Set exercise:
Please reproduce all of the records below word for word, with nothing left out or changed.

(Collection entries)
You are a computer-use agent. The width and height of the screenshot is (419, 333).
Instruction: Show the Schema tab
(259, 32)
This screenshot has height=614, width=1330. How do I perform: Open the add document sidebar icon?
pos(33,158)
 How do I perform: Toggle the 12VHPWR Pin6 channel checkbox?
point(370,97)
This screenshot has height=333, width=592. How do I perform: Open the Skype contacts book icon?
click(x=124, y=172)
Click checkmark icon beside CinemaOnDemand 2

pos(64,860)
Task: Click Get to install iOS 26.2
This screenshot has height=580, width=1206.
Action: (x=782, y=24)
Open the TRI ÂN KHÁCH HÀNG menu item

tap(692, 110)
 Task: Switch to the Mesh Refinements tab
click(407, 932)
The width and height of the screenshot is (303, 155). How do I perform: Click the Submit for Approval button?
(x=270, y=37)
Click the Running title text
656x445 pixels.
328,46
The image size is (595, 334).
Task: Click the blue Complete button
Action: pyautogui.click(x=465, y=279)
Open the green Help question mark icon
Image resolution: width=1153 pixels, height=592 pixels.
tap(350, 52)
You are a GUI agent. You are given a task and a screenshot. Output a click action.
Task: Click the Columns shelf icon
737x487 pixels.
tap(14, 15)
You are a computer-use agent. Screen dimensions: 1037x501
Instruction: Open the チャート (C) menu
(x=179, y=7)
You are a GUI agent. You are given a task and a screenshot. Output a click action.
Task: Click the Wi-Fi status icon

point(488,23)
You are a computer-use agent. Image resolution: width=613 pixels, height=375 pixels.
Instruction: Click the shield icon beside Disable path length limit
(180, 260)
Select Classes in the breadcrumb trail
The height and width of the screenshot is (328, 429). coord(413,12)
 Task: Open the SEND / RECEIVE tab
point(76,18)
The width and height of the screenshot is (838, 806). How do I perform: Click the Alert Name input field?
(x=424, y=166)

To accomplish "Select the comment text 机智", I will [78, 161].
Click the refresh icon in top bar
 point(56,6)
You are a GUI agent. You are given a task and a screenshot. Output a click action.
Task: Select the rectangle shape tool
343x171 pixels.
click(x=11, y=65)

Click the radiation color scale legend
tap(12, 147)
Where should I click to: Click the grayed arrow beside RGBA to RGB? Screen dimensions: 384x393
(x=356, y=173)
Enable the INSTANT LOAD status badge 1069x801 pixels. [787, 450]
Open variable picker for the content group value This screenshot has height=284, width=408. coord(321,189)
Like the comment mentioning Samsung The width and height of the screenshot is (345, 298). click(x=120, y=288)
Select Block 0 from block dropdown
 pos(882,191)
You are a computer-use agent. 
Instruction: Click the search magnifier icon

Correct output:
You are a computer-use agent. The width and height of the screenshot is (419, 333).
Instruction: Show the Schema tab
(259, 32)
This screenshot has height=614, width=1330. How do I perform: Open the add document sidebar icon?
pos(33,158)
 How do I perform: Toggle the 12VHPWR Pin6 channel checkbox?
point(370,97)
This screenshot has height=333, width=592. How do I perform: Open the Skype contacts book icon?
click(x=124, y=172)
Click checkmark icon beside CinemaOnDemand 2

pos(64,860)
Task: Click Get to install iOS 26.2
This screenshot has height=580, width=1206.
Action: (x=782, y=24)
Open the TRI ÂN KHÁCH HÀNG menu item

tap(692, 110)
 Task: Switch to the Mesh Refinements tab
click(407, 932)
The width and height of the screenshot is (303, 155). How do I perform: Click the Submit for Approval button?
(x=270, y=37)
Click the Running title text
656x445 pixels.
328,46
The image size is (595, 334).
Task: Click the blue Complete button
Action: pyautogui.click(x=465, y=279)
Open the green Help question mark icon
Image resolution: width=1153 pixels, height=592 pixels.
tap(350, 52)
You are a GUI agent. You are given a task and a screenshot. Output a click action.
Task: Click the Columns shelf icon
737x487 pixels.
tap(14, 15)
You are a computer-use agent. Screen dimensions: 1037x501
Instruction: Open the チャート (C) menu
(x=179, y=7)
You are a GUI agent. You are given a task and a screenshot. Output a click action.
Task: Click the Wi-Fi status icon

point(488,23)
You are a computer-use agent. Image resolution: width=613 pixels, height=375 pixels.
Instruction: Click the shield icon beside Disable path length limit
(180, 260)
Select Classes in the breadcrumb trail
The height and width of the screenshot is (328, 429). coord(413,12)
 Task: Open the SEND / RECEIVE tab
point(76,18)
The width and height of the screenshot is (838, 806). How do I perform: Click the Alert Name input field?
(x=424, y=166)

To accomplish "Select the comment text 机智", I will [78, 161].
Click the refresh icon in top bar
 point(56,6)
You are a GUI agent. You are given a task and a screenshot. Output a click action.
Task: Select the rectangle shape tool
343x171 pixels.
click(x=11, y=65)

Click the radiation color scale legend
tap(12, 147)
Where should I click to: Click the grayed arrow beside RGBA to RGB? Screen dimensions: 384x393
(x=356, y=173)
Enable the INSTANT LOAD status badge 1069x801 pixels. [787, 450]
Open variable picker for the content group value This screenshot has height=284, width=408. coord(321,189)
Like the comment mentioning Samsung The width and height of the screenshot is (345, 298). click(x=120, y=288)
Select Block 0 from block dropdown
 pos(882,191)
You are a computer-use agent. 
Instruction: Click the search magnifier icon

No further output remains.